**How to complete this task**.
Reproduce all the records word for word. Omit images.

═══ Source data ═══

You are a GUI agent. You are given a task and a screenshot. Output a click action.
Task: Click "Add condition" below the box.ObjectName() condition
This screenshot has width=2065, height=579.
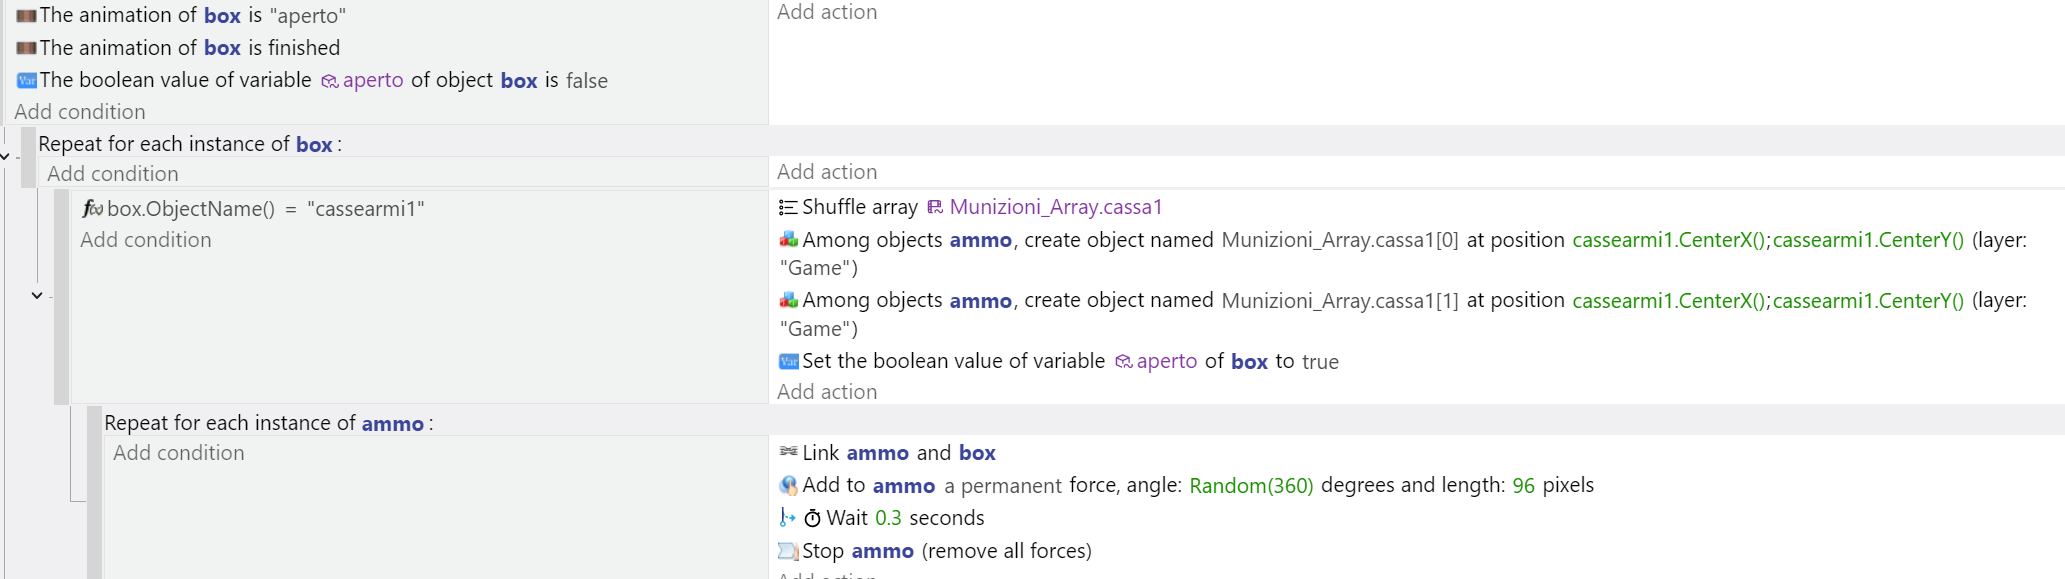146,240
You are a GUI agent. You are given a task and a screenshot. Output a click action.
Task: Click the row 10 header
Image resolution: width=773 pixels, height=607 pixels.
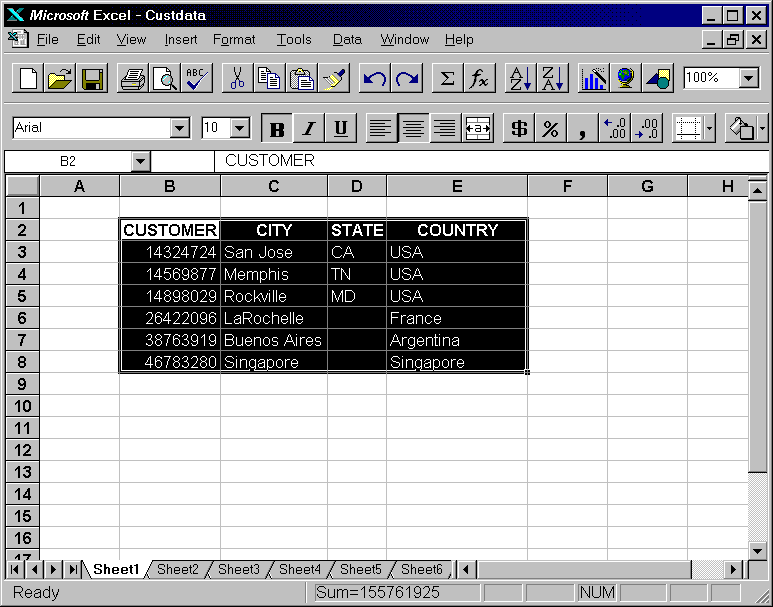click(23, 406)
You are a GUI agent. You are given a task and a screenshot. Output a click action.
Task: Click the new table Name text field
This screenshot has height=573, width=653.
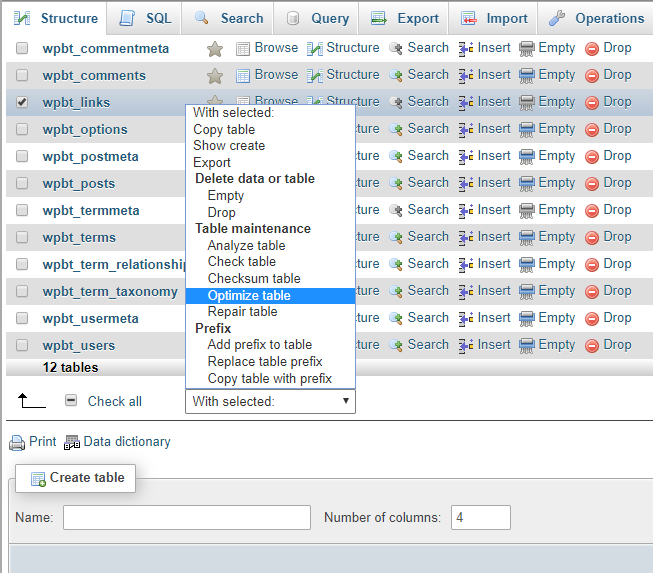(x=187, y=517)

═══

**Task result**.
You are a GUI agent. You are given a task and a screenshot. Output a click action.
Task: Click "Add condition" below the box.ObjectName() condition
This screenshot has width=2065, height=579.
146,240
You are a GUI agent. You are given a task and a screenshot. Output a click action.
Task: Click the row 10 header
Image resolution: width=773 pixels, height=607 pixels.
click(23, 406)
You are a GUI agent. You are given a task and a screenshot. Output a click action.
Task: Click the new table Name text field
This screenshot has height=573, width=653.
(x=187, y=517)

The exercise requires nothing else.